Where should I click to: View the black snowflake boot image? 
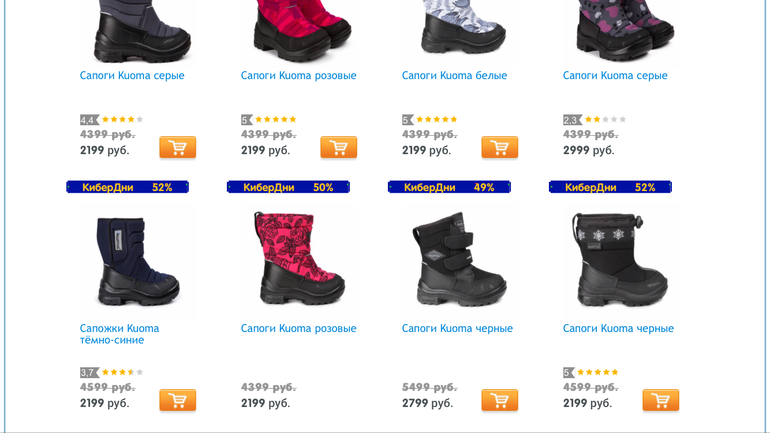click(x=620, y=259)
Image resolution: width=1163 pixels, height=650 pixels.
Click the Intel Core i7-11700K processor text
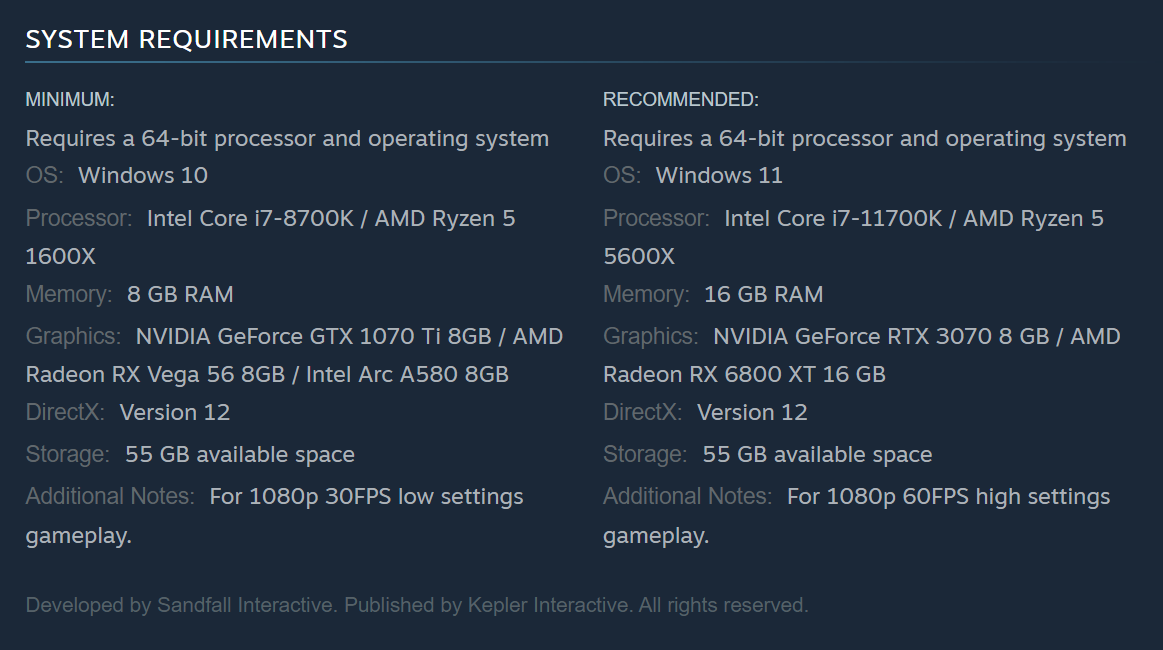[x=833, y=218]
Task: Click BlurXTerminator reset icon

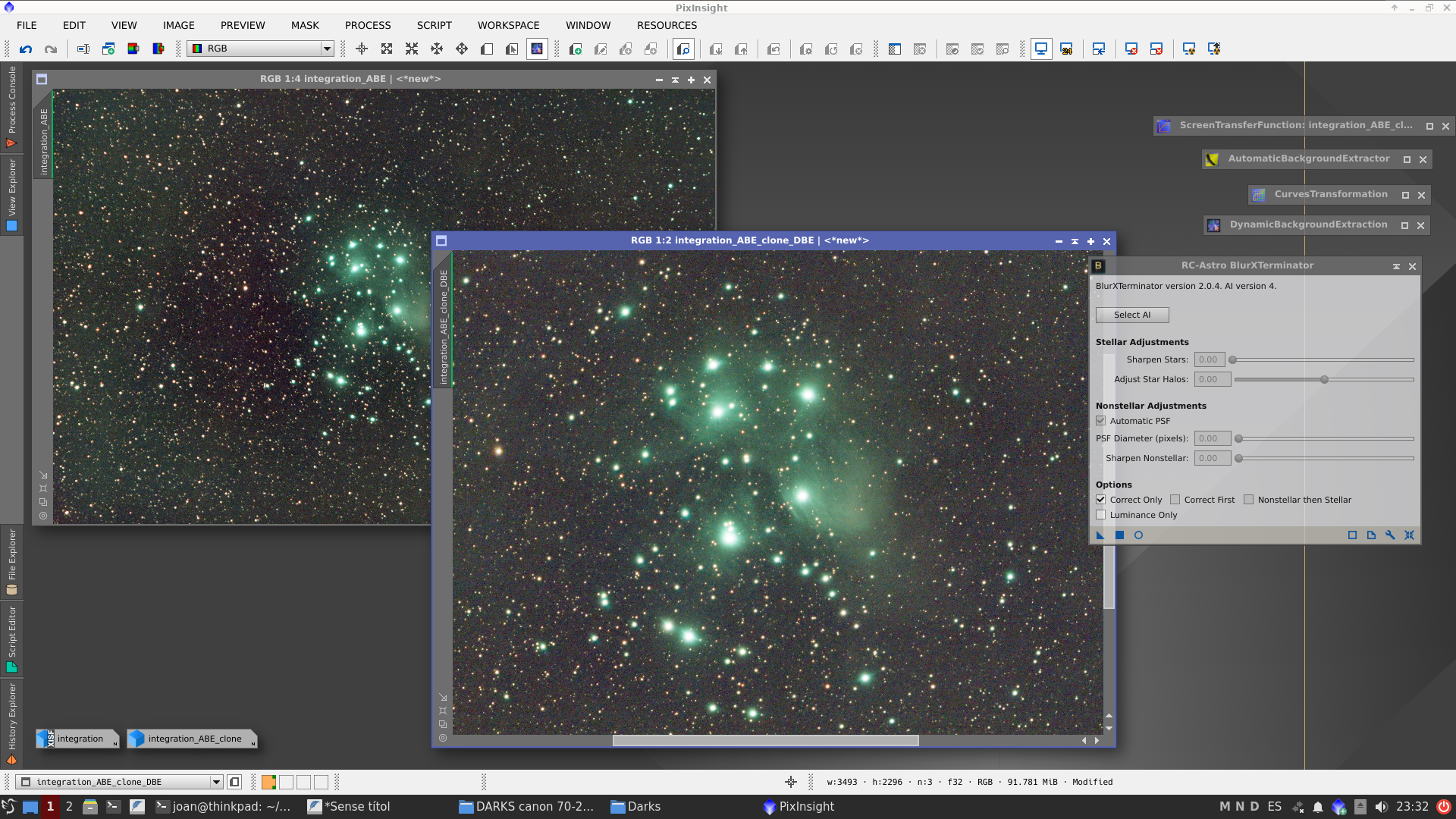Action: pos(1409,535)
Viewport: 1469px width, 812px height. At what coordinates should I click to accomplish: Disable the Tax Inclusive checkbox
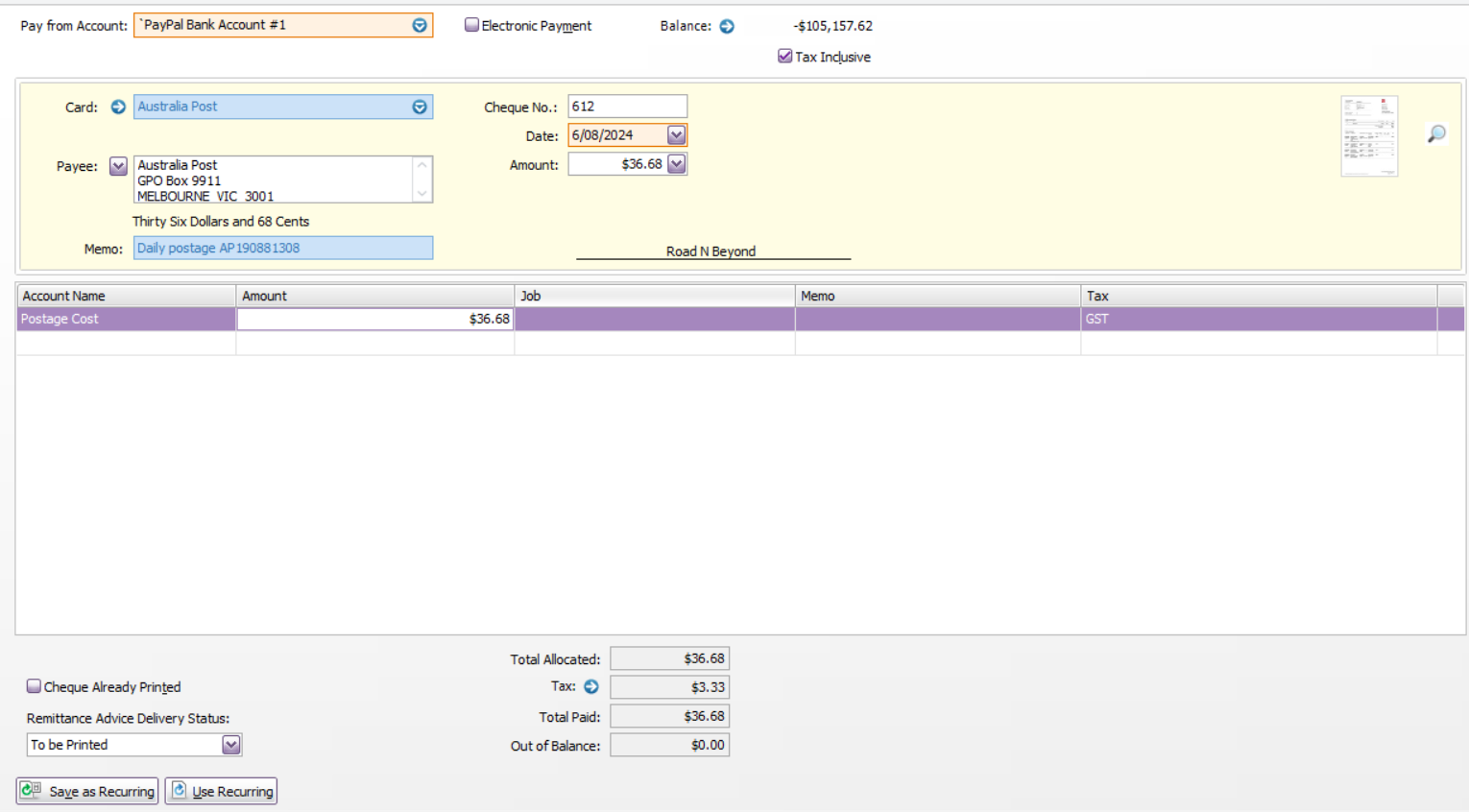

--------------------

▶ _WHAT IS REQUIRED_
Starting at the line containing "Task: Click BlurXTerminator reset icon" and running through the end of the records, rewrite those lines as a numbered list. Leave out blank lines and pictures.

▶ _FINAL RESULT_
1. Task: Click BlurXTerminator reset icon
2. Action: pos(1409,535)
3. Viewport: 1469px width, 812px height. At what coordinates should I click to accomplish: Disable the Tax Inclusive checkbox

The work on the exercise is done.